What do Bad Blood-era Taylor Swift, The Real Housewives (of any city) and the synchronized sorority sisters of the University of Texas at Austin’s Alpha Delta Pi have in common? They all belong to a squad, a crew, a posse, a tribe. They roll deep. And as I approach 40, I think I’m finally ready to admit that I don’t, to embrace the possibility that I never will and to own that as a choice.
Before we start brainstorming centerpieces for my pity party, I wish to clarify: I have friends (I swear). Cherished, lifelong ones. More recent bonds forged in the trenches of preschool drop-off, fired by the kiln of toddlers with separation anxiety. New yet promising one-sided girl crushes, and cross-country connections that date back decades to my days as a magazine assistant, when no dream was too lofty, no tube top too tight. Some of these relationships are sustained by nothing more than biannual text banter that makes me laugh at my phone while standing alone in line at Stop & Shop.
I adore these individuals, but I continue to seek community. Even recently, I’ve had lightning-in-a-bottle moments when I’ve suddenly found myself simpatico with an entire dinner table full of women (usually we’re all yelling about breastfeeding; it’s glorious). I’m so grateful when that happens. Still, it’s the exception, not the rule.
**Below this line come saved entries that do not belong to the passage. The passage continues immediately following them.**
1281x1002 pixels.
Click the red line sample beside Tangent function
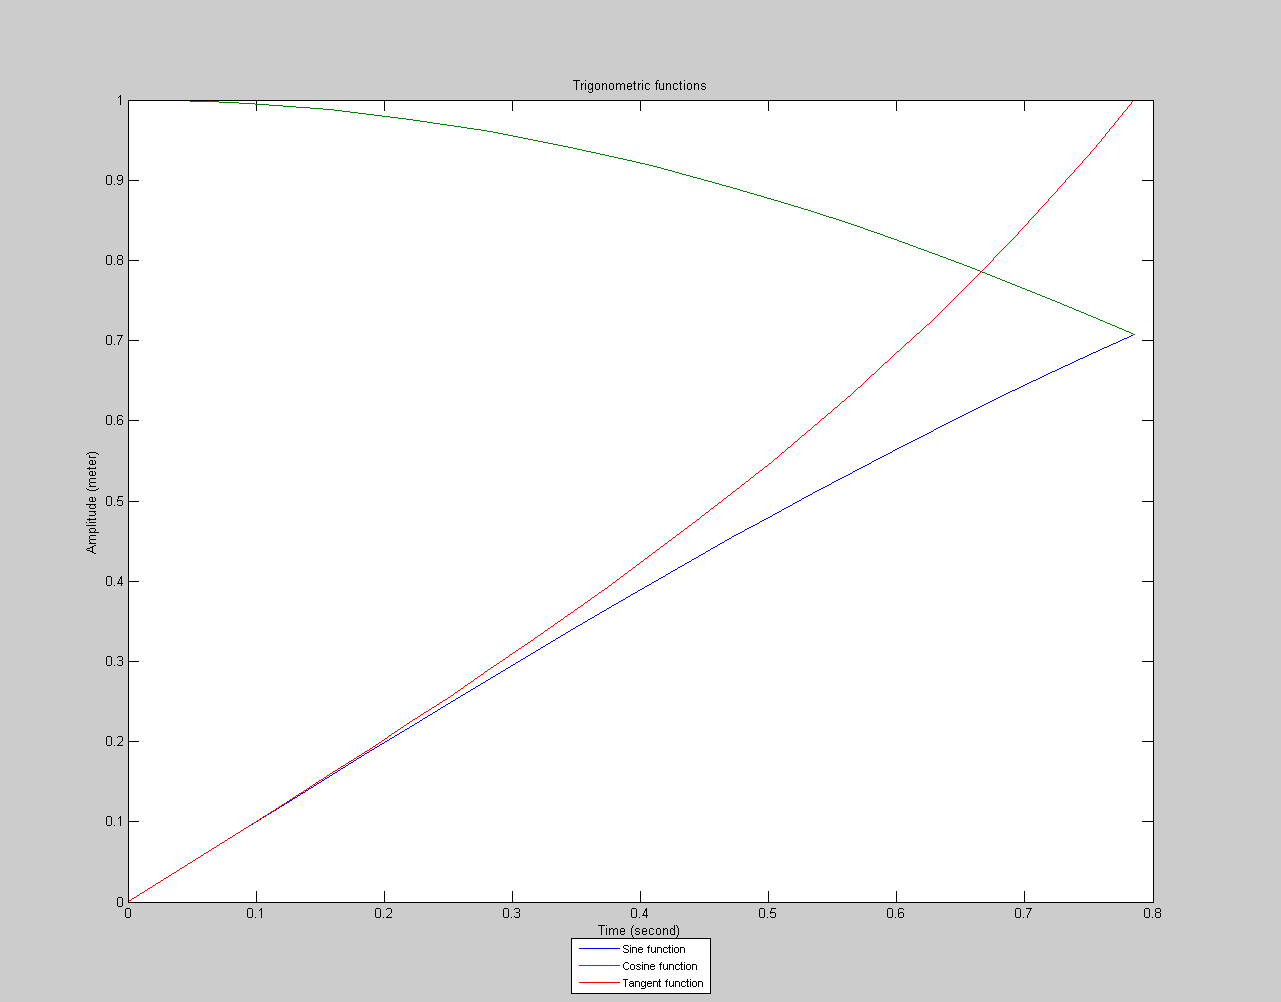click(x=597, y=983)
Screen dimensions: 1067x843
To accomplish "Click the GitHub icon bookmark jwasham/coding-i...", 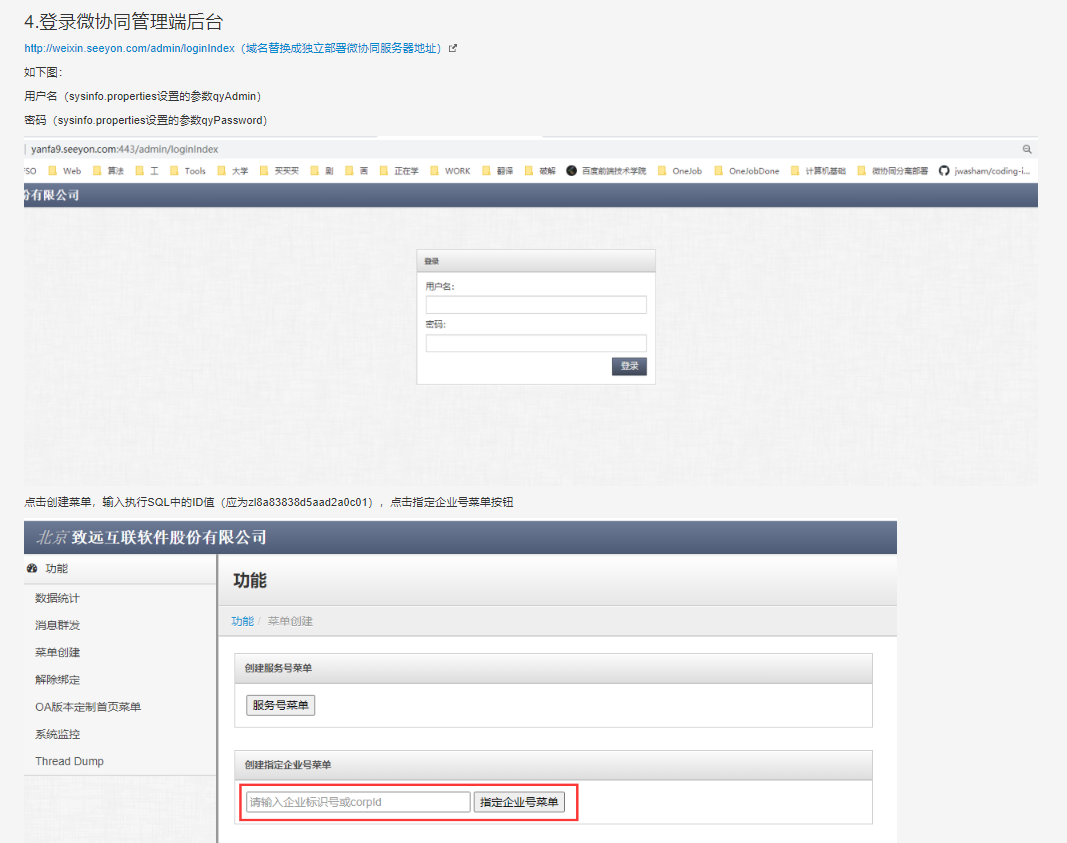I will (x=944, y=171).
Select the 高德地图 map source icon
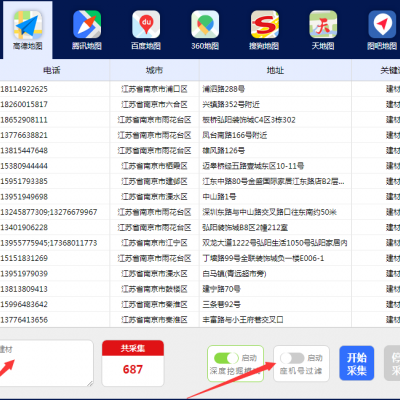The width and height of the screenshot is (400, 400). pyautogui.click(x=28, y=25)
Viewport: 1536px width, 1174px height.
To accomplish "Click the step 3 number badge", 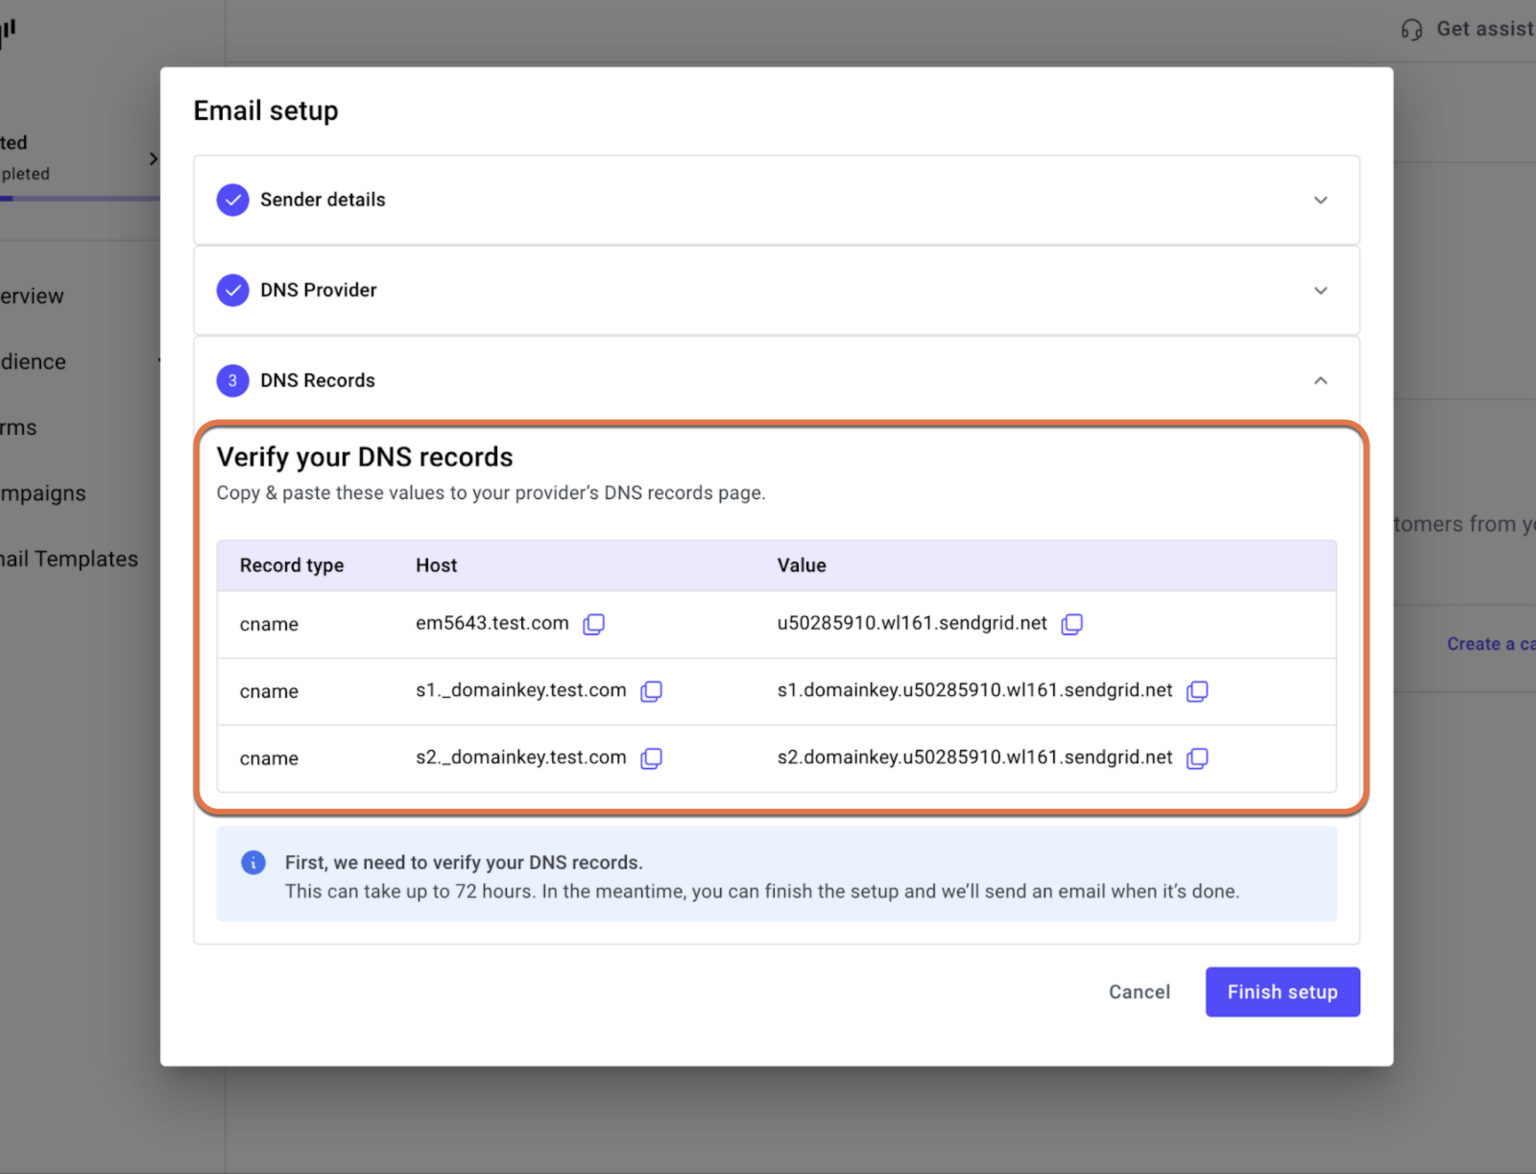I will (x=233, y=381).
The reality is, my friends barely know each other. On the rare occasion that they cross-pollinate (say, at my wedding or my kid’s birthday party), I find myself awkwardly overcompensating for their stranger-hood. I overdo it on the introductions, trying too hard to fit together the independent puzzle pieces of my fragmented social life, flailing like George Costanza as my worlds collide. Pop culture only magnifies this insecurity. From Sex and the City to Girls to Bad Moms to Girls Trip to Bridesmaids to those relentless traveling pants, my lack of a sisterhood is reflected back at me as a loss—an indication that I must somehow be lacking. I have #squadgoals but no squad. I am always the guest but rarely the bridesmaid. I get sweaty thinking about who I’d invite to a hypothetical Friendsgiving. And how am I even supposed to feel about Jennifer Aniston’s annual trip to Cabo?